[Source records]
--- START ---
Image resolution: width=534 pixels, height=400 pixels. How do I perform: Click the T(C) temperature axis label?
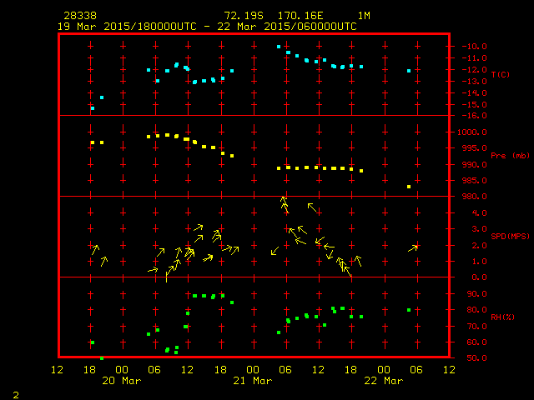[500, 75]
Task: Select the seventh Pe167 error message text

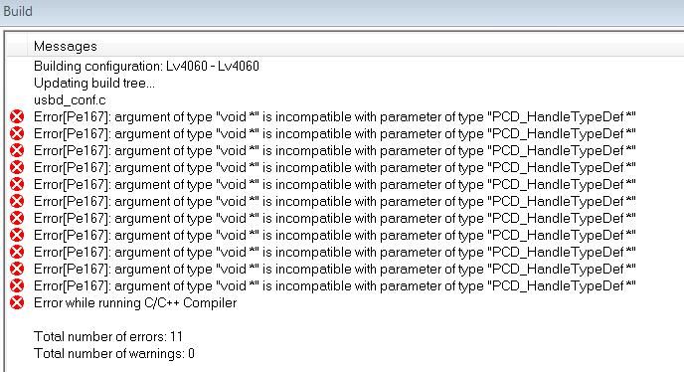Action: click(x=335, y=218)
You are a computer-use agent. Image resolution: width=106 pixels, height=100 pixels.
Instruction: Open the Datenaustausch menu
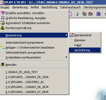(x=70, y=7)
--- END ---
(WORK REQUEST) Write out all the entries word for word, but drop the pictures.

(PROBLEM SOLUTION)
Image resolution: width=534 pixels, height=400 pixels. How do I perform: Click the T(C) temperature axis label?
[500, 75]
Task: Select the seventh Pe167 error message text

Action: click(x=335, y=218)
You are a computer-use agent. Image resolution: width=106 pixels, height=100 pixels.
Instruction: Open the Datenaustausch menu
(x=70, y=7)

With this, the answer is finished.